McDermott: In speaking of these blood vessels you created a 3D printed, sugar based stent that's going to help connect some of these blood vessels in the operating room for doctors?

Tamayol: That's correct, you know as I mentioned especially with microvascular anastomosis, it's not easy to put vessels next to each other and suture them and try to ensure they are kept at the right place. The practice right now, is that they clamp the vessels – so basically they interrupt the flow of blood – and they bring them next to each other and they have to suture the sides one-by-one and typically to reinforce it, they use surgical glues or sealants.

As of right now everything is clamped and the middle part which is going to be sutured is kind of free standing. There's a lot of challenge in a way that you can pass your sutures properly at the right position. Imagine if you are suturing vessels with one millimeter in diameter or a couple millimeters in diameter – that's going to be extremely, extremely challenging. What we tried to do, was to create the stent in a way that it's sticky. So, basically, it's going to hold the vessels in place and then they can easily and comfortably perform the suturing.

We imagine that potentially it can be done in a way that you can apply the sealant or proper glue – let it sit and let it set – in a way that's going to gain its ultimate mechanical strength and then you can remove the clumps, blood flow is going to wash the stent away or dissolve the stent away.

McDermott: But why sugar though? Why does using sugar in this help?

Another close-up look at a prototype of the new sugar-based stent. (Photo courtesy UNL Communications)

Tamayol: It's a good question. So, typically when we are talking about biomedical applications we try to go with the best material or the most compatible material. So sugar is something that we eat every day, it's also inside our blood. So we thought that maybe that's going to be a naturalistic solution because there's nothing strange about it.

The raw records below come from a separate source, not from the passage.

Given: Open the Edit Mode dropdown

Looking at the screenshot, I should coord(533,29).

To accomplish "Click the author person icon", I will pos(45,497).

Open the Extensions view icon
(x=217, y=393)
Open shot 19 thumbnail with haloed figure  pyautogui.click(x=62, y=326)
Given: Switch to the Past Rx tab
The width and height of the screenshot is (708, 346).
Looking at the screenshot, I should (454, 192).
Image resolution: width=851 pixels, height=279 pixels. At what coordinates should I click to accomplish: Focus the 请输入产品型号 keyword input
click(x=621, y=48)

McDermott: Printing these stents don't have to be necessarily ordered from a manufacturer, they can actually be printed right in the operating room?

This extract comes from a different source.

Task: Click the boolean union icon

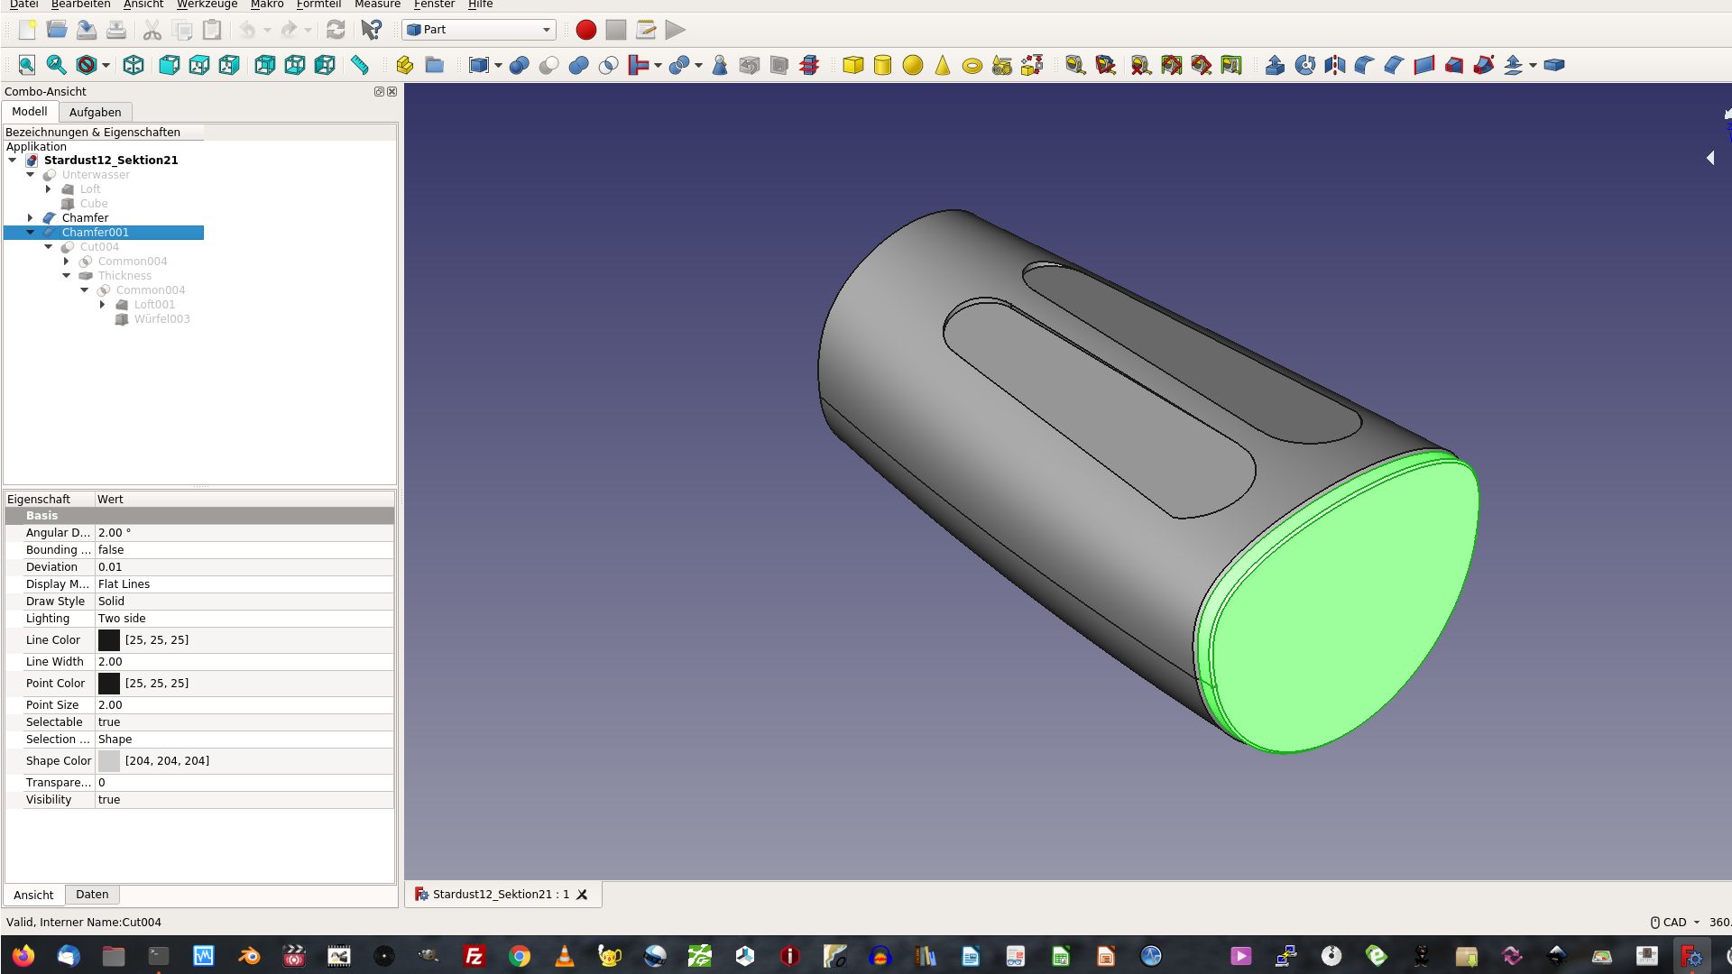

Tamayol: That's actually one of the benefits of 3D printings or 3D printing technologies. In a way, you can print them on the site and also you can print them the way that it's going to fit the patient that's being operated on. That’s one of the benefits that 3D printing brings to medicine. We try to get benefits from that and engineer our material and also the process in a way that can be done right at the site of the surgery.

McDermott: Say a doctor realizes in the operating room this patient needs a stent, we need one 3D printed. How long would that process take?

Tamayol: So the way that works is that they have a transplant they want to place it in and it should be connected to vessels of the patient. Sometimes even the size is not the exact match, so they figure out and do the measurements. Then they can feed the data to the program and then in 2 or 3 minutes they're going to have the sugar printed or stent printed.

McDermott: That's really kind of changing the game of things in the operating room for doctors?

Tamayol: That's part of our job as biomedical engineers is to try to ensure that when doctors are going to the OR, that they have the best tools to be able to save the patients.

McDermott: In developing this do you think that this can be put to use pretty quickly going forward?

Tamayol: From now on, we have to look into the animal procedures. So obviously we have to start using it in surgical procedures – at least in animals, small and large animals, to ensure that is going to work that way that we planned it. Once it's verified, it has a good potential to go to clinical practice.

McDermott: It's got a long way out before this can be put into humans, but yet this is pretty exciting?

Tamayol: The fact that we are using materials that are already FDA approved – we eat them, we even have them in our body, so it makes the translation to clinical research very, very easy.